How realistic are the coasians? - not too much.
1) Security issuers might expropriate the buyers by misrepresenting financial information. Buyers would fear this, restraining external finance to the firms.
2) Financial contracts contain many ambiguities. Does the manager “abuse minority shareholders” or just following her best judgment? Does he trade on the “inside information” or is simply lucky?
3) Courts in many countries are underfinanced to perform due diligence, lacking specific knowledge or experience, unclear how the law applies and/or corrupt, which undermine their ability to engage in complicated cases.
4) Interpretation of contract provisions require powerful resources and incentives to motivate an adjudicator. Absent such incentives, courts postpone decisions, let violators go and punish the innocent.
“Coase versus the Coasians”
Article asks the question—which is better: the judiciary or a government regulator? What are the main differences between a government regulator and a judge? Which and in what circumstances is better? Why? (6p)
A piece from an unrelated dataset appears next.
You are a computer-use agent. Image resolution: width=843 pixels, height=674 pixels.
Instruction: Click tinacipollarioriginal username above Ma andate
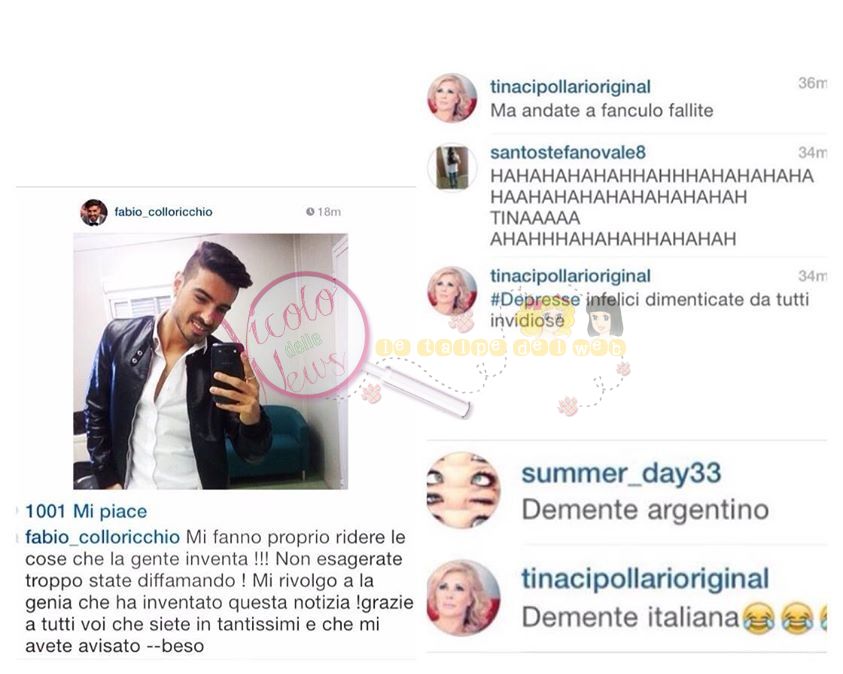click(x=570, y=87)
Enforcement by judges means less government regulation (laissez faire), while regulators are typically governmental organizations (e.g. SEC) intervening in the market using policies.
JUDGES
+ Judges are more independent from political agendas. It means that while judges are hardly incentivized to punish violations of particular statutes, they are also less biased in their judgment.
REGULATORS
+ Even though judges can be specialized to some extent (e.g. family law), regulators in general possess higher specialization which enables them to enforce more complicated cases and allows for lower search of investigation.
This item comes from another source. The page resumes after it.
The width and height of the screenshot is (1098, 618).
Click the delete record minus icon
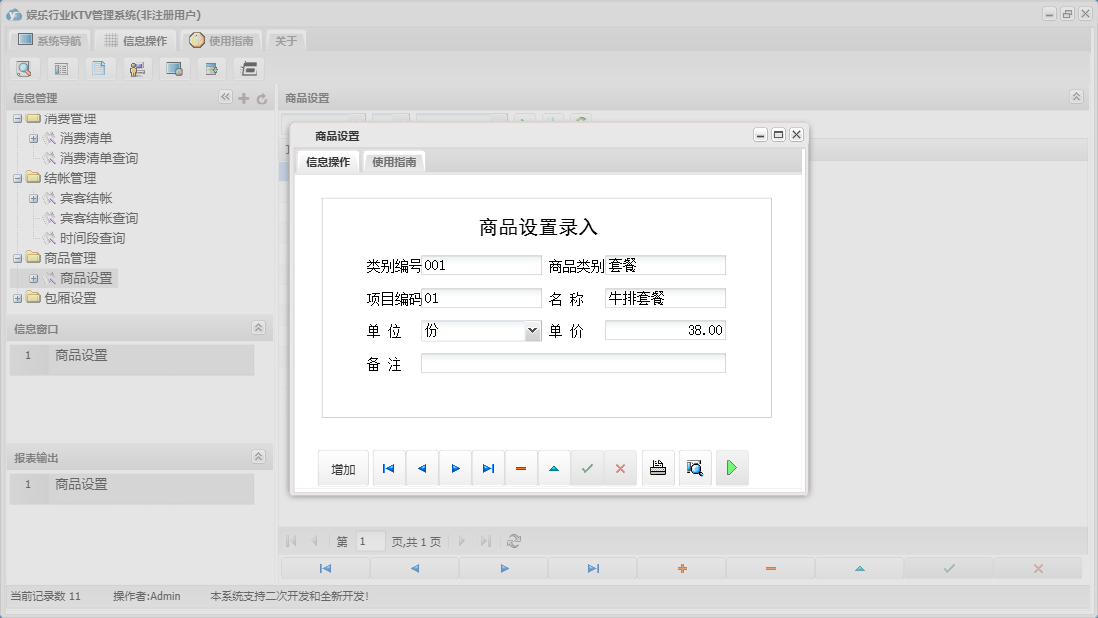[x=520, y=467]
- Established in pursue of certain policies, regulators seek to punish particular violations, as their careers depend on that. Thus, they can engage in more aggressive enforcement relative to the courts at the expense of doing actual justice.
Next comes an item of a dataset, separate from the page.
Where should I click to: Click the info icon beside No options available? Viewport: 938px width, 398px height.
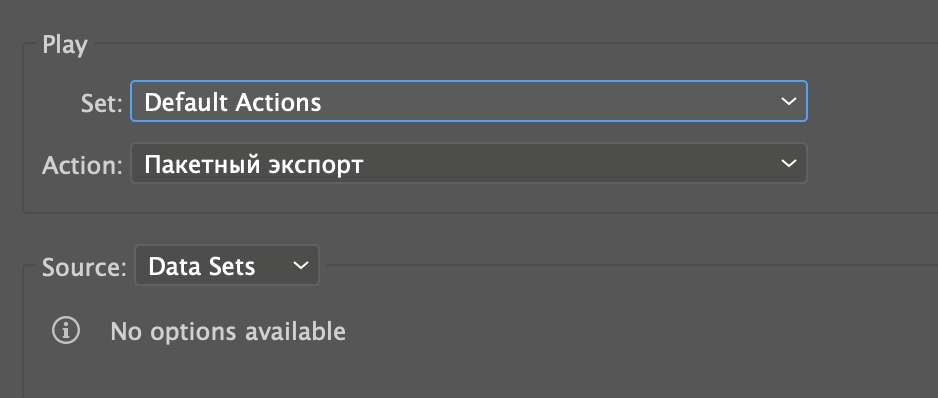point(66,330)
=> Government, broadly speaking, faces a tradeoff:
To deploy judges and accept more forgiving, but flexible contract enforcement OR
To deploy regulators and accept overly- aggressively enforcement.
(in other words - Laissez faire or government intervention).
BEST SCENARIO
Establish enforcement reforms that lower the cost of search, stimulate investigation and ensure justice regardless of whether judges or regulators handle the law.